Boycott, Divestment and Sanctions is primarily about freedom, justice and equality. The BDS movement, which is led by the BDS National Committee (BNC), the largest coalition in Palestinian civil society, is today challenging Israel’s multi-tiered system of oppression against the Palestinian people, which constitutes settler-colonialism, occupation and apartheid.
Archbishop Desmond Tutu is among the most eloquent voices accusing Israel of practicing apartheid against the Palestinian people. Leading South African Christian voices have told their Palestinian counterparts that Israel’s apartheid is “in its practical manifestations even worse than South African apartheid.”
With its continued siege of the occupied Gaza Strip; its wild construction of colonial settlements and the wall in the occupied West Bank, especially in and around Jerusalem; its intensifying forcible displacement of whole Palestinian communities in Jerusalem, the Jordan Valley and the Naqab (Negev); its adoption of a battery of vile racist laws and its obdurate denial of the UN-stipulated right of return for Palestinian refugees, who constitute the majority of Palestinians, Israel has embarked on an entirely more belligerent and violent phase in its feverish attempt to extinguish the question of Palestine.

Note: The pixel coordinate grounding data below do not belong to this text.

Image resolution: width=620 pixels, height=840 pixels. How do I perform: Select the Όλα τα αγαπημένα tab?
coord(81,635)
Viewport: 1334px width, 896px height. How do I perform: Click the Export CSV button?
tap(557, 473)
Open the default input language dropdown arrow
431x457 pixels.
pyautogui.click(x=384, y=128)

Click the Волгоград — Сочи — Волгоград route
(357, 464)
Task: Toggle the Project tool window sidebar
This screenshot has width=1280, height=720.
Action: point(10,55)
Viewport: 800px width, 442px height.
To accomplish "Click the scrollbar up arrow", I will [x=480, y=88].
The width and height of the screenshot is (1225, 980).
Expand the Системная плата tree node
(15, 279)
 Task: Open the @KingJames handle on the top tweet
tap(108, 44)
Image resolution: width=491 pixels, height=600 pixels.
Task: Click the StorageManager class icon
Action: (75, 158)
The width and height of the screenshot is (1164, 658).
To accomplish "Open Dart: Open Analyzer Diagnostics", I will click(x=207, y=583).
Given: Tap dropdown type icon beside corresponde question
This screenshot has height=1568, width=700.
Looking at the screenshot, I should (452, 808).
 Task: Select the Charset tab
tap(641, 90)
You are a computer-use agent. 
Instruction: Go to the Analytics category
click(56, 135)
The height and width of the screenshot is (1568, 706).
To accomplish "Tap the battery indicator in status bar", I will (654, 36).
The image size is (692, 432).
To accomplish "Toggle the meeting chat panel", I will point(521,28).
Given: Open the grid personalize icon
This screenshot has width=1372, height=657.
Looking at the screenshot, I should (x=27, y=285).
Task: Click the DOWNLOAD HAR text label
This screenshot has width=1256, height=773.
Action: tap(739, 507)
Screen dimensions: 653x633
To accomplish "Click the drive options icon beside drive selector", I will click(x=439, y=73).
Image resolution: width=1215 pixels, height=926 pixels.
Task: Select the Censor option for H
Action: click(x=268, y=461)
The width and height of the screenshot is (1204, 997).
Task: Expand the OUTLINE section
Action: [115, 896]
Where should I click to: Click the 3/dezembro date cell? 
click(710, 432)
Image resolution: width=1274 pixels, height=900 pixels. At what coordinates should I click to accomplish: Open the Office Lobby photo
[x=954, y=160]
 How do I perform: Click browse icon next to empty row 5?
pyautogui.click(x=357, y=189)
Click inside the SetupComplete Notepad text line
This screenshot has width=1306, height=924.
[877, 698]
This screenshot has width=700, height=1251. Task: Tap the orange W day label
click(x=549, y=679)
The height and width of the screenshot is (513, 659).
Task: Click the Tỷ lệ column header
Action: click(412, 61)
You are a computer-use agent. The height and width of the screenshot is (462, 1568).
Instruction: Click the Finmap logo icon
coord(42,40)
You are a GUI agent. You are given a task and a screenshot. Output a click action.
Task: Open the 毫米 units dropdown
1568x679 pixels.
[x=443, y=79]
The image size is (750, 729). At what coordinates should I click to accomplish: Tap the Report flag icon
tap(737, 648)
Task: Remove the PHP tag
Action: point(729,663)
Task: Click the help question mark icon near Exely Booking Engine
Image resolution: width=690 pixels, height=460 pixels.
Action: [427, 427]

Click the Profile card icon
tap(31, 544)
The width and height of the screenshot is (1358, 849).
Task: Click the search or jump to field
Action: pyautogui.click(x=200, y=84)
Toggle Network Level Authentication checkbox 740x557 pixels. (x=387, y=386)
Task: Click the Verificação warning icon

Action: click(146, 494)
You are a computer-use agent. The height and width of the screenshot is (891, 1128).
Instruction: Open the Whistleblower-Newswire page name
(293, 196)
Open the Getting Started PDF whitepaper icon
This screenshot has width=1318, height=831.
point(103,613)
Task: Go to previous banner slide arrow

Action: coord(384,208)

Israel and its lobby groups, which even Thomas Friedman accuses of “buying and paying for” allegiance in Congress, have been trying to delegitimize the Palestinian quest for equal rights under international law by portraying the BDS Call’s emphasis on equal rights and the right of return as aiming to “destroy Israel.” If equality and justice would destroy Israel, what does that say about Israel? Did equality and justice destroy South Africa? Did they destroy Alabama? Of course not. Justice and equality only destroy their negation, injustice and apartheid, and this is precisely what Israel and its lobbies are running scared of, the effective and sustainable challenge of Israeli apartheid and colonial rule.
As to the venomous and patently false anti-Semitism smear thrown recklessly and maliciously at BDS activists in an explicit attempt to bully them into silence, it is increasingly seen today as a weapon of intellectual terror that is employed to stifle debate and free speech when the subject is Israel’s occupation and apartheid or the generous U.S. support for both. This time around, though, with the BDS movement’s solid human rights and international law credentials and track record, the anti-Semitism smear is hardly working.
BDS is categorically opposed to all forms of racism, including Islamophobia, anti-black racism and anti-Semitism. Anchored in international law and universal principles of human rights, BDS calls for equal rights for all humans, without discrimination. This universalist commitment has enabled BDS to spread in recent years at a spectacular rate within the mainstream of western societies, achieving one success after another, in the economic, academic and cultural boycott spheres. Israel is conceding that it is losing the battle for hearts and minds not just in Europe but also on U.S. campuses. Thus the panic, the vilification and the bullying attempts to crush the BDS conference at Penn.
In light of the evolving popular revolutions across the Arab region and the Occupy movement that is largely inspired by them, it is crucial to effectively and consistently present BDS as being part of the global 99 percent movement for freedom, justice and equal rights. It is vital to reveal how Israel is right at the center of the 1 percent agenda, the Perpetual War Inc. that thrives on ongoing armed conflict, militarism and instability with all lucrative profits that are generated as a result, and not just for the arms industry.
The 1 percent are united, and so must we, the global 99 percent. Our aspirations overlap, our struggles converge. Unity is now a necessity, not a nicety. We must strengthen our alliance with African American and Latino communities, indigenous groups, labor, LGBT rights groups, human rights groups, faith organizations, progressive Jewish organizations and others.
There is hardly anything that Israel or its lobbies can do today to quell the healthy growth of BDS in the US and around the world. A movement that dwells in citizens’ consciences, that is rooted in an oppressed people’s heritage of struggle for justice, and that is inspired by the rich and diverse legacies of Mandela, Tutu and King cannot be defeated or co-opted. Our South Africa moment has arrived.
Omar Barghouti is a human rights activist, co-founder of the BDS movement and author of Boycott, Divestment, Sanctions: The Global Struggle for Palestinian Rights (2011).